Once we begin to see the good in ourselves now, we can look back and see what we did to get ourselves through hard times and the ways in which we managed well through difficult, even traumatic, experiences. We start to feel grateful for having gotten through those times to the healthier place we are in presently.
Practice Gratitude
These are positive practices you can try to see which work best for you.
- Before bedtime, reflect on the best parts of your day. It can be hard some days to come up with much of a list, but even one good thing can bring a smile and a sense of gratitude. Be as specific as possible: “My sister called today and made me laugh.” “The grocery clerk really liked my bracelet.” “The puppy learned to sit at my command.” “The sunset was gorgeous tonight—red, orange, and pink.” Specificity can help you become more aware of what you have to be grateful for.
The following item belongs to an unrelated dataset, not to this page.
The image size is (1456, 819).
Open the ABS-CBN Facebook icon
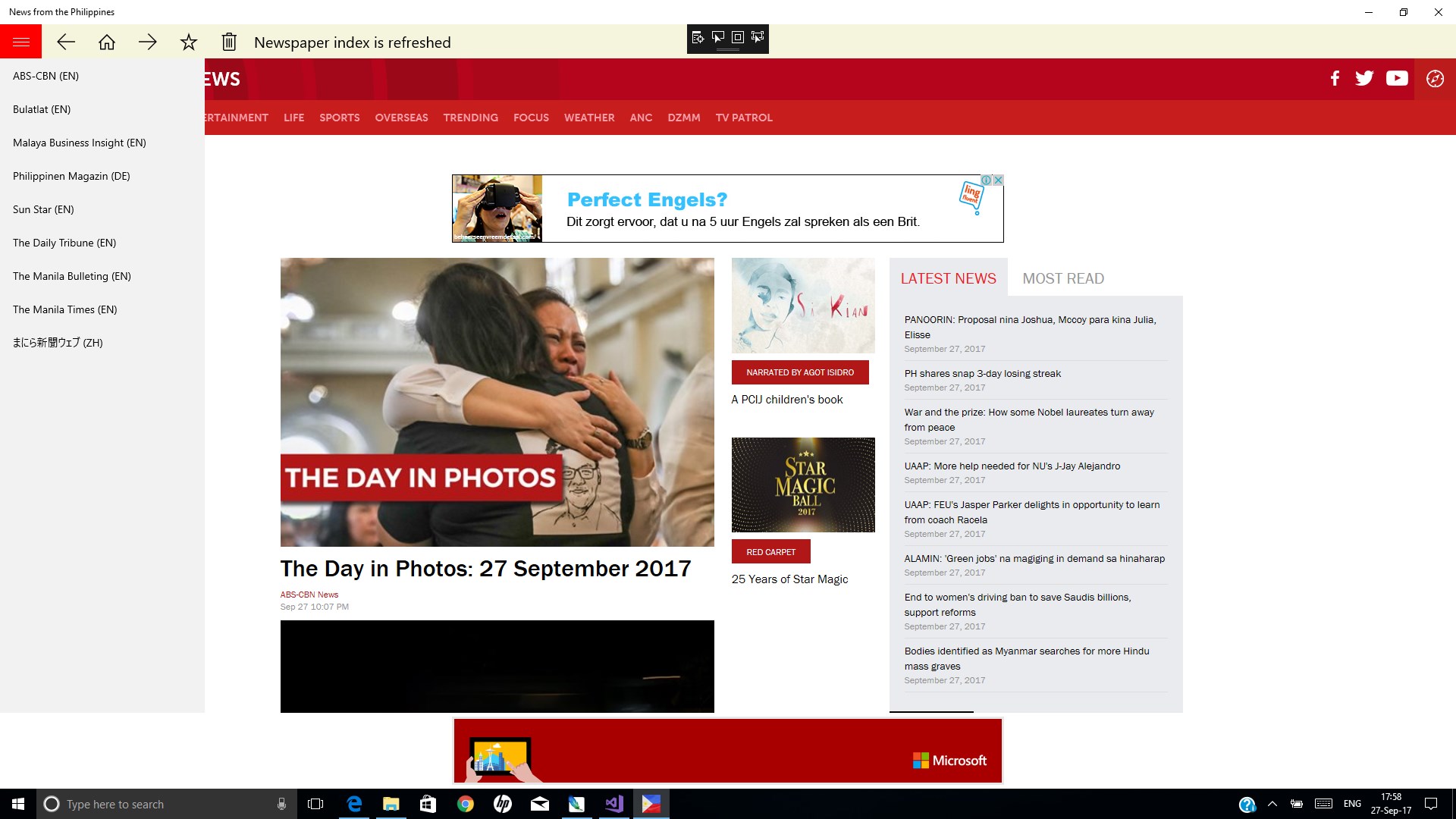(x=1335, y=78)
- Identify three small things that you’re grateful for every morning, or quietly before a meal, or at bedtime, once again being as specific as possible.
- Set aside time each day or maybe a few times a day to visualize a favorite place or time where you felt deliciously content. Settle into the feelings you had in that place and let them seep into your present consciousness. Doing this regularly is another way to shift your emotions, thereby shifting your thoughts.
- When you hear that negative voice, stop and look around. What do you see that makes you happy and grateful? This is the holiday season so maybe you see a cheerful fire in the fireplace or a slice of pumpkin pie waiting to be eaten. Maybe it’s a new baby in the family. Or it might be something as simple as red and gold leaves swirling in the wind outside the window. List each thing and take a second or two to be grateful. This can be particularly useful during stressful times like the holidays.
- Mix up your gratitude practices. Meditate one week, journal another, keep a gratitude jar for a month, have gratitude calls with a supportive friend.
Practice Self-Compassion
If you find it difficult to feel gratitude, which is common among trauma survivors particularly, practicing self-compassion has many of the same benefits and can lead to feeling thankful and content. These practices can boost self-compassion:
- Write a letter to yourself as if you were your most compassionate, empathetic friend (and likely the way you would write to someone who needed support and reassurance). Read it later.
- Write down what your negative voice says. Review and ask yourself if you would talk to a friend that way.
- Create a self-gratitude mantra, one that reminds you of the best of yourself. For example, “I am strong and worthy.” Or “I am making progress every day with each positive step I take.”
- Start a meditation practice. Contemplation and relaxation can silence the critical and negative voices in your head.
- Celebrate all of your successes, from making a perfect slice of toast to getting a new job, from getting outside when all you wanted to do was burrow into your bed to making a presentation at work.
- Practice kindness. Doing acts of kindness for others cultivates gratitude for what you can do—practicing generosity—and how those acts are received by others.
“In all things, give thanks” is a biblical quote, but we don’t have to be religious to recognize its truth. When we can find gratitude in every circumstance, we build resilience, hope, and strength. We learn that we are who we need to be and that’s something to be grateful for indeed.